Jamie Oliver : Evangelist
Jamie Oliver is an enthusiast and passionate communicator, who is on a mission to bring people the good news that healthy and tasty eating is not beyond our ability to prepare, in time or financial expense or effort; and to encourage us to pass on what we have learnt to be true, so as to change the culture in which we live. In this way, the ability to cook is extended to those who previously lacked the knowledge, or even the knowledge that it was possible; and good news is shared, and shared in the face of many bad news stories about the state of our food health.
Nigel Slater : Pastor
In many ways, Nigel Slater is the antithesis of Heston Blumenthal, believing that “Real food means big-flavoured, unpretentious cooking. Good ingredients made into something worth eating. Just nice, uncomplicated food.” For Slater, food is about emotional comfort, and physical delight. His concern is that, in the pursuit of the vocation, the human need at its heart is forgotten. In this way, chefs are reminded that they do not serve themselves, but others; and that where in focussing on the food the person is forgotten, the vocation has gone astray.
Marco Pierre White : Teacher
Marco Pierre White was the youngest British chef to be awarded 3 Michelin stars. But White retired from cooking for customers, and has poured his energy into mentoring apprentices. Of course, the other chefs I have looked at in this post also train others, but in White’s case it is a primary focus, more than just an aspect of another pursuit. In this way, the next generation of chefs get their start.

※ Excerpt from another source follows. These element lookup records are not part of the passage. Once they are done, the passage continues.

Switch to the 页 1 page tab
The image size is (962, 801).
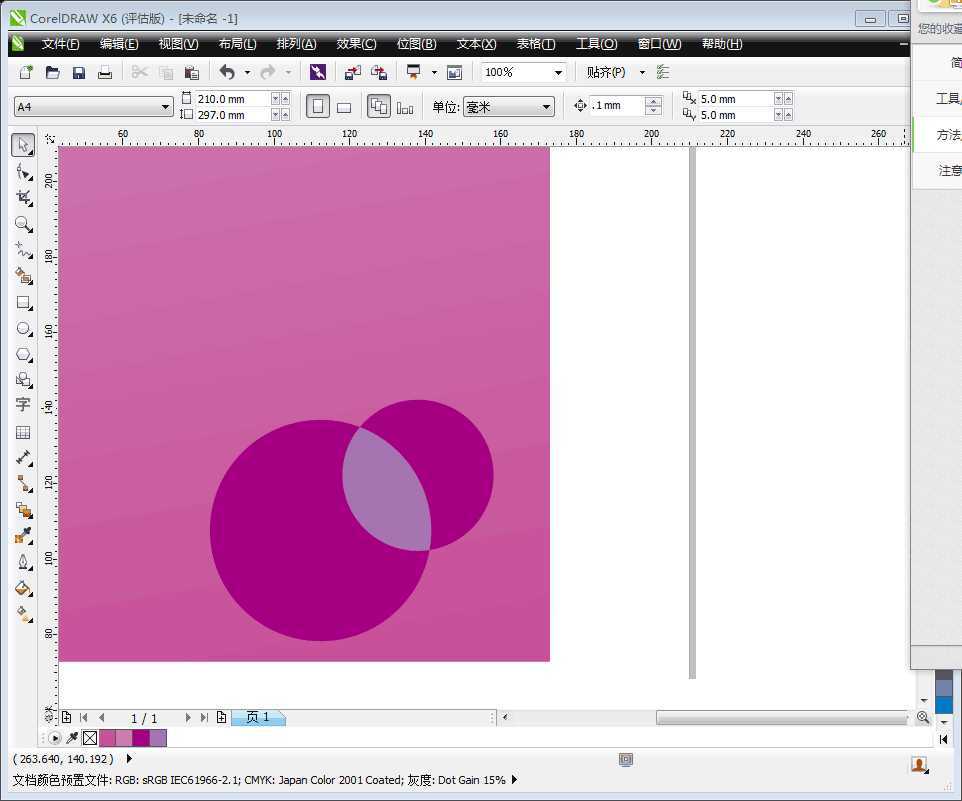tap(258, 717)
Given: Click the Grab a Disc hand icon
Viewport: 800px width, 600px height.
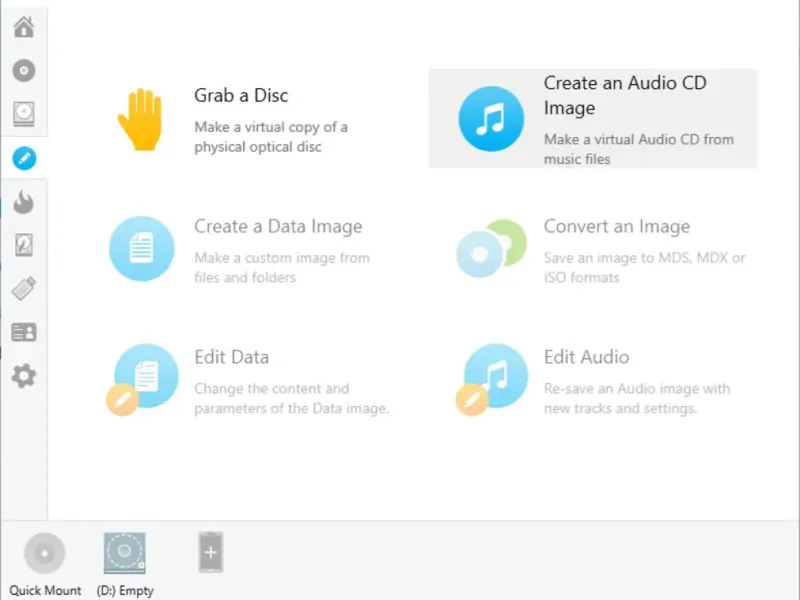Looking at the screenshot, I should 139,119.
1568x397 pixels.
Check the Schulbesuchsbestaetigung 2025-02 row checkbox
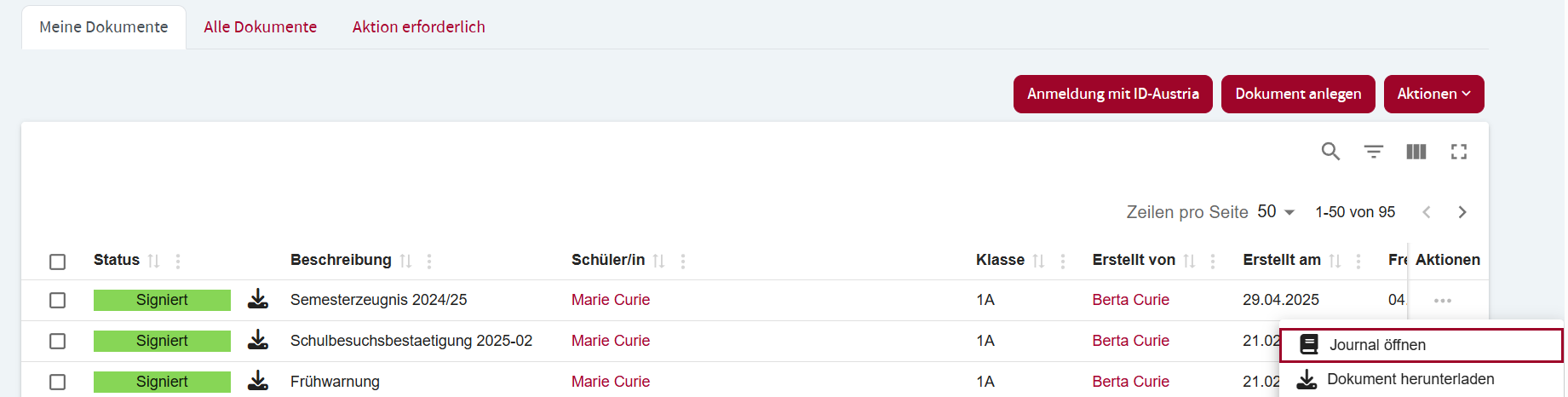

This is just one example, and – as any one example inevitably is – a limited example at that. The point is to illustrate how different people-gifts serve different roles; that we need all five roles at play; and that the coming-together of roles can create conflict (some combinations more than others) (or blind-spots - some combinations more than others).
What has God given you grace and gifted you to be? Apostle, prophet, evangelist, pastor, or teacher? And how might you better work according to that grace?